Google Cardboard’s New York Times Experiment Just Hooked a Generation on VR


Google Cardboard’s New York Times Experiment Just Hooked a Generation on VR

By Marcus Wohlsen

Yesterday my Facebook feed filled up with pictures of friends’ kids clutching cardboard boxes to their faces. Well, I should say, Cardboard boxes.

That’s because subscribers to The New York Times’ Sunday print edition received a Google Cardboard virtual reality headset, wrapped in the standard-issue blue plastic bag, as part of the Times’ rollout of its own VR content.

Cardboard isn’t much to look at. It’s a bit of corrugated, yes, cardboard and some velcro that you fold to create a slot for your smartphone and a pair of flaps to block your peripheral vision. Inside is the crucial component, the pair of cheap plastic lenses that that transform the flat, doubled-up images on your phone’s screen into the illusion of an immersive 3-D environment.

But Cardboard’s crudeness is also its genius. It’s cheap enough to be handed out for free; we smartphone users supply the only part that’s expensive. The Times and Google could afford to drop about 1.3 million of them in the newspaper. That’s 1.3 million people who said to themselves yesterday, “Wait, you mean this VR thing is something I can have right here, right now, too?”

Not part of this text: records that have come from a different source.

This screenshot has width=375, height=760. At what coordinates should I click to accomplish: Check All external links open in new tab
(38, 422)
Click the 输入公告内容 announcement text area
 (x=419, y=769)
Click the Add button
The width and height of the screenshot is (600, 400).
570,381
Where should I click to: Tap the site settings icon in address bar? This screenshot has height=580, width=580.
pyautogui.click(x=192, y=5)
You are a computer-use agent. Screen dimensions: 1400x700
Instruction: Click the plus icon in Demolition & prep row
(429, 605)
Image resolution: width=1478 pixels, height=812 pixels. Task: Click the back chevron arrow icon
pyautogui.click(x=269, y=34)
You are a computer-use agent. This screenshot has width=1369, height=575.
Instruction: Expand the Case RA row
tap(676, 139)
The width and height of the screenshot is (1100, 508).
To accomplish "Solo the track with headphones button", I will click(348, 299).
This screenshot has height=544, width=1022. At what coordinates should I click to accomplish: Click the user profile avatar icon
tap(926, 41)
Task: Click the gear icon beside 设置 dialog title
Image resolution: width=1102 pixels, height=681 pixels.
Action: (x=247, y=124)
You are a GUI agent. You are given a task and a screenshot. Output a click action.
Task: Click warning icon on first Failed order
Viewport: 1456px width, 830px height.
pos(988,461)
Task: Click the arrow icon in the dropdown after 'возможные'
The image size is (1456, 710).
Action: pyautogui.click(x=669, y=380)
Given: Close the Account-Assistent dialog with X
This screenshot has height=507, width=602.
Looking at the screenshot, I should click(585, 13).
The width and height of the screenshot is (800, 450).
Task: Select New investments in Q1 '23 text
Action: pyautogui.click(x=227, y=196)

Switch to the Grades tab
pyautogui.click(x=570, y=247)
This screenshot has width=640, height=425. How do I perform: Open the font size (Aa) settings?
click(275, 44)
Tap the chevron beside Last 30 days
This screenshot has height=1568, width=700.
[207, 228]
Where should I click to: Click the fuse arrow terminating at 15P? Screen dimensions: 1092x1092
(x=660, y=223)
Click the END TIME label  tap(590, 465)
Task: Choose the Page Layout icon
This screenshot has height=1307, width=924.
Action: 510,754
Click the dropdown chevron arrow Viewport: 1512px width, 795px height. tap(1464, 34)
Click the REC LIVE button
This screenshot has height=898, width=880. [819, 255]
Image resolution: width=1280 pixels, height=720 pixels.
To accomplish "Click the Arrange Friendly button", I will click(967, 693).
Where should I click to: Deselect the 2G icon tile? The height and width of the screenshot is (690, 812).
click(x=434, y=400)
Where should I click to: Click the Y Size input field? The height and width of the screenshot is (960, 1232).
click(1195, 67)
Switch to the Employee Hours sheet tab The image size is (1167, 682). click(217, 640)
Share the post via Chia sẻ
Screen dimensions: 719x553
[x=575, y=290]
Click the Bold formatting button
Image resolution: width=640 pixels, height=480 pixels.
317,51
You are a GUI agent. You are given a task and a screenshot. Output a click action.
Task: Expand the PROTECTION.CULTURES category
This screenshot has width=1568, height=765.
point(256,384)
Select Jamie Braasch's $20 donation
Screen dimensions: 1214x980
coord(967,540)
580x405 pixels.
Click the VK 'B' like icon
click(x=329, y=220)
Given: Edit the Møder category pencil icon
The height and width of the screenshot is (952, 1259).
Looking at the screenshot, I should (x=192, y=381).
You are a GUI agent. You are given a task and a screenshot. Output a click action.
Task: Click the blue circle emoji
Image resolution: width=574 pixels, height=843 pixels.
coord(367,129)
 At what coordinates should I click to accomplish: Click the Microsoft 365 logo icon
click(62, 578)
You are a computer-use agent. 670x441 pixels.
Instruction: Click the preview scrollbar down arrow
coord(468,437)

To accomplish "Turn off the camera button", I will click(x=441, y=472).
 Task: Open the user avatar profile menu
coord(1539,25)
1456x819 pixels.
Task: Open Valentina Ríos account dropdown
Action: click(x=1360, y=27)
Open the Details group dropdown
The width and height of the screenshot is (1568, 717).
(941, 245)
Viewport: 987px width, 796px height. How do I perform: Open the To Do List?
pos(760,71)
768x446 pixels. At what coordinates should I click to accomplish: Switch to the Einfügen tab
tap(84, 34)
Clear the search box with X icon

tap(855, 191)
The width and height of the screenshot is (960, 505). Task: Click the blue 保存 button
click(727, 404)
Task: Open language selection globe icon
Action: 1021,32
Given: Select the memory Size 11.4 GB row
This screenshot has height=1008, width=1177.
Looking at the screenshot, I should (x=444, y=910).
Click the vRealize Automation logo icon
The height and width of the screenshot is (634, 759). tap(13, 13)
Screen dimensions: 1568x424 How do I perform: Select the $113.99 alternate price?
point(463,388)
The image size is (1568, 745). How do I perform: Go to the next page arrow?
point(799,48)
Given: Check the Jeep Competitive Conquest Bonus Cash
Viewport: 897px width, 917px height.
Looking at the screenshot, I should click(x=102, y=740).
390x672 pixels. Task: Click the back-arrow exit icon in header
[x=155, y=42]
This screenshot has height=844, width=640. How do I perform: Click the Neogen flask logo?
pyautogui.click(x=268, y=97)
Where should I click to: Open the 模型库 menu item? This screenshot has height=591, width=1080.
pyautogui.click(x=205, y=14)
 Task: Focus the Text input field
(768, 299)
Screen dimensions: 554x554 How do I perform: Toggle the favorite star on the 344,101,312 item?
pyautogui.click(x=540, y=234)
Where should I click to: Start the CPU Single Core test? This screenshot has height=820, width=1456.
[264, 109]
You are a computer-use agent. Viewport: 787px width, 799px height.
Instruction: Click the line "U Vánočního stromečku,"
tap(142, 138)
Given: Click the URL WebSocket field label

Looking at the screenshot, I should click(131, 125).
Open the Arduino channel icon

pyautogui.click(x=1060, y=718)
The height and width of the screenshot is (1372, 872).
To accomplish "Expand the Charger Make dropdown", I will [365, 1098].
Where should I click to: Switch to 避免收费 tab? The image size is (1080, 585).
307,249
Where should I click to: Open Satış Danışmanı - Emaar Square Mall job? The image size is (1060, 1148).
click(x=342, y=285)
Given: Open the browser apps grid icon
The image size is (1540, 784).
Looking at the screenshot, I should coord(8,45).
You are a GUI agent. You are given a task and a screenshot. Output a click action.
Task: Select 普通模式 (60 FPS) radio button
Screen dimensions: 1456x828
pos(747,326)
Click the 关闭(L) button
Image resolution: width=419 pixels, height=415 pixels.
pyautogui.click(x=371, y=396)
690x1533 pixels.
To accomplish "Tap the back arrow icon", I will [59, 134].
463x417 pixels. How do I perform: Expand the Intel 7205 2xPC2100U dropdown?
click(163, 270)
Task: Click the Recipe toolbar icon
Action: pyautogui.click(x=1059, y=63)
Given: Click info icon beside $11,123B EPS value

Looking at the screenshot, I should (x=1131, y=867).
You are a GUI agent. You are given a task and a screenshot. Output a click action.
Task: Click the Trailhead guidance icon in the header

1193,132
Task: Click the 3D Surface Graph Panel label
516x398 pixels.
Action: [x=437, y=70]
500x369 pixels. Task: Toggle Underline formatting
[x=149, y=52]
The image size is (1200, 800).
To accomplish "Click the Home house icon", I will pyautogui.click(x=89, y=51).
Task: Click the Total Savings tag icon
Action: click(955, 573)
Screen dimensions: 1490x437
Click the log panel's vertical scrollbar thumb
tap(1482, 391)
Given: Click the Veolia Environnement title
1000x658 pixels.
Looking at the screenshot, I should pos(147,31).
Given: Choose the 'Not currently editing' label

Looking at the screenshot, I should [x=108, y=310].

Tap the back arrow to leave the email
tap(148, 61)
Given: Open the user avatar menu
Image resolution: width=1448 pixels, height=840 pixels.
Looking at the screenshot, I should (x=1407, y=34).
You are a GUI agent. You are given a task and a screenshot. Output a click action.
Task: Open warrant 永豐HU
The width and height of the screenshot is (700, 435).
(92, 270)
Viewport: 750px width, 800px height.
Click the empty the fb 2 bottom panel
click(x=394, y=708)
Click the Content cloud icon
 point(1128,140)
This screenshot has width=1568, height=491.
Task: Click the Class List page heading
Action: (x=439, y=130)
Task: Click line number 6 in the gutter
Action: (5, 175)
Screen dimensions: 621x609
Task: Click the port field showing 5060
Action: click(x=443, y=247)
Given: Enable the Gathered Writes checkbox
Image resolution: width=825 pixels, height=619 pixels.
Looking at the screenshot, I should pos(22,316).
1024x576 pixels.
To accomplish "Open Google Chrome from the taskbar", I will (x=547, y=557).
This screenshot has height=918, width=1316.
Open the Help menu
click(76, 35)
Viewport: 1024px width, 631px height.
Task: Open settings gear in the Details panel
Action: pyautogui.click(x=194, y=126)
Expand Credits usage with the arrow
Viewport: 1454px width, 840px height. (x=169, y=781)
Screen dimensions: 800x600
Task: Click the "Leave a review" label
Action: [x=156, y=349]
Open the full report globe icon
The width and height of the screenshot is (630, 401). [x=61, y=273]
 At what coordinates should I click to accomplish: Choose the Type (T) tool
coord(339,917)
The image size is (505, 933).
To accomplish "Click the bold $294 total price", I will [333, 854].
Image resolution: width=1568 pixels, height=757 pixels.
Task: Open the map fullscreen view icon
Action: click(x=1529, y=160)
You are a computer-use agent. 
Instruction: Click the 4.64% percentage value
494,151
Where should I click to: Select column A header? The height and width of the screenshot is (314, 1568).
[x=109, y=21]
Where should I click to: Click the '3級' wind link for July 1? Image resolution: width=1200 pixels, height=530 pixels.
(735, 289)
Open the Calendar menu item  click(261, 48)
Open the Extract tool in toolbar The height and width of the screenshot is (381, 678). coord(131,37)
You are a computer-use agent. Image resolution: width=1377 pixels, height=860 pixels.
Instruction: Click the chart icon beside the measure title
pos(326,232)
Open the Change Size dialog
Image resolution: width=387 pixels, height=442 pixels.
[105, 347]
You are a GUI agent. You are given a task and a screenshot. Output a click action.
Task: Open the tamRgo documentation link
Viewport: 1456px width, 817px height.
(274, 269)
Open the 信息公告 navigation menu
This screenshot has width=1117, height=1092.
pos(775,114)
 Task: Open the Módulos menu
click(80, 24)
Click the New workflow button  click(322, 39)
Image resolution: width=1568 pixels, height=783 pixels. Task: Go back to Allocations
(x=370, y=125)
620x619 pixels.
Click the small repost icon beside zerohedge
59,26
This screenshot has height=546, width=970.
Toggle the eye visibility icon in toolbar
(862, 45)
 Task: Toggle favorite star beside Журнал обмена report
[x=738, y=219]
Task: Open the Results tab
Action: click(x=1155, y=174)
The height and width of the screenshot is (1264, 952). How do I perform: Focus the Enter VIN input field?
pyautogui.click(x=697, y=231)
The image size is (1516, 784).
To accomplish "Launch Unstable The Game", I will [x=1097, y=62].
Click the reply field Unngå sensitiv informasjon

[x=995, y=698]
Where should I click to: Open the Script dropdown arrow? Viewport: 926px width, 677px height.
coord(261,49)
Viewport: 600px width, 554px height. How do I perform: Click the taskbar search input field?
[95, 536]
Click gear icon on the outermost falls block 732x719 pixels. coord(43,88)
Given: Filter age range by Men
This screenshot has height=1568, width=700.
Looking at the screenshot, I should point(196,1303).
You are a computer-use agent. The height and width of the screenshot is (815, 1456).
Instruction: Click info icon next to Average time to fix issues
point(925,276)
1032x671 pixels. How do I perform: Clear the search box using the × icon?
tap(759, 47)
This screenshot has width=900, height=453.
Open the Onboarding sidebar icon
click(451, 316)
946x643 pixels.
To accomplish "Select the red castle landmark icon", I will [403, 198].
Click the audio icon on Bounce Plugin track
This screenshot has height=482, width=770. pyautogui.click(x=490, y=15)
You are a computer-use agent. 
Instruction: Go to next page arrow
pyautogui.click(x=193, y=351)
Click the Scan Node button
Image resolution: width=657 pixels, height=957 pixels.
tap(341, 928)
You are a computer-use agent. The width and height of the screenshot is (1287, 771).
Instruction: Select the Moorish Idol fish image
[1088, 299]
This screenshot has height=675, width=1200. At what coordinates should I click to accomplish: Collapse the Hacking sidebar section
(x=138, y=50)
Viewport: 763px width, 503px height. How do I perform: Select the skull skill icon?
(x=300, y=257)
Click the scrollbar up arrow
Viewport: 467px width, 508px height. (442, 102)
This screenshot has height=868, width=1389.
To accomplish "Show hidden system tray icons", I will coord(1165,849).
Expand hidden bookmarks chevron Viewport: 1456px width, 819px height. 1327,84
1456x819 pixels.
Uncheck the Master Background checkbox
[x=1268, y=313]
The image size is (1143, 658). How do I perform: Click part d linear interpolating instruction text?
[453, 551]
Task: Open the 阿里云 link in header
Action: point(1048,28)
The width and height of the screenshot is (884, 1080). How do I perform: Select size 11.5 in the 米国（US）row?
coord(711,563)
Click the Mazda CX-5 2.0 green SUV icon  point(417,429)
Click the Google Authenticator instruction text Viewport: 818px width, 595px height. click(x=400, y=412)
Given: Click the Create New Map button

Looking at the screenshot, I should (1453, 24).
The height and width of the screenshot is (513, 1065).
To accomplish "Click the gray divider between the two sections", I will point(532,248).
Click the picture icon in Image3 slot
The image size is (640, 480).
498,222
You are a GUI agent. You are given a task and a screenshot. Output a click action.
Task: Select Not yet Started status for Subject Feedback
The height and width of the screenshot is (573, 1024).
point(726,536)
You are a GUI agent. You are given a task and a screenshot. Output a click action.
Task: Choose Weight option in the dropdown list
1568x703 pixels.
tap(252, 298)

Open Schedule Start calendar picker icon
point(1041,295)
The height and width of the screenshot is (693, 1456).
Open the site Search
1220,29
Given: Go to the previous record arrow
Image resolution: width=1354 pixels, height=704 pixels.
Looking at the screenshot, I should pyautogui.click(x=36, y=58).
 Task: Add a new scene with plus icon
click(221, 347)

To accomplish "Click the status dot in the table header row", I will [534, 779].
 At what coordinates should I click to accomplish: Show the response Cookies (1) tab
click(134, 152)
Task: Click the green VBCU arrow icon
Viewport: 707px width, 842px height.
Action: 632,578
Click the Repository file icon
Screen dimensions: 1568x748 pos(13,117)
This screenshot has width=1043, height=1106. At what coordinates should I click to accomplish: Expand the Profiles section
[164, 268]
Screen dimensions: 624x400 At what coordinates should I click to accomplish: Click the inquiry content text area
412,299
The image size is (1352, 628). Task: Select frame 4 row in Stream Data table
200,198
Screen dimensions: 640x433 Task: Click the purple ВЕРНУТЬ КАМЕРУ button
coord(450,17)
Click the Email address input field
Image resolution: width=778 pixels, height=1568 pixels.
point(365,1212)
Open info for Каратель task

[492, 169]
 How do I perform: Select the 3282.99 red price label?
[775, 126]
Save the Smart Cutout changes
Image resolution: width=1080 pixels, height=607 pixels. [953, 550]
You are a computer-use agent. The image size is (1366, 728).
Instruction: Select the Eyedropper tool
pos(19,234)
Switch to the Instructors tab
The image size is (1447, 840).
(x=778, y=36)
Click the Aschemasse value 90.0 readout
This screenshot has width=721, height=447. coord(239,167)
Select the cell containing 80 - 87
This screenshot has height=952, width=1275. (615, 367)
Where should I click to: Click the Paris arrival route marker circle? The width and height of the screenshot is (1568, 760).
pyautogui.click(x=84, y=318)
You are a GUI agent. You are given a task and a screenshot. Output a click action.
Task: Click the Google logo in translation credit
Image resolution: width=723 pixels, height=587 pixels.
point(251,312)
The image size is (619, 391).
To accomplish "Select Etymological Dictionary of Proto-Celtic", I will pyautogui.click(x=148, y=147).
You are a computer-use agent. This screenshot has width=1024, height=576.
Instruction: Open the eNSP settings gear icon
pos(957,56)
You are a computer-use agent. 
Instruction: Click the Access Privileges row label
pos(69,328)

Okay, I’m sure that among Times subscribers, several were savvy enough to already have some kind of VR rig on hand and have been probing the virtual depths for a while now. But embarrassing confession time: I’m an editor at WIRED—you know, where we cover the future—and it just hadn’t sunk in that VR was something I could do, too. Yes, a bit of that was brand blindness; Samsung has been pushing its own Gear headset for a while, but no highly visible headset targeting iOS users has emerged yet. In fact, when I asked our Gear team what I could use to watch VR on an iPhone, the response was, “It’s basically just Cardboard.”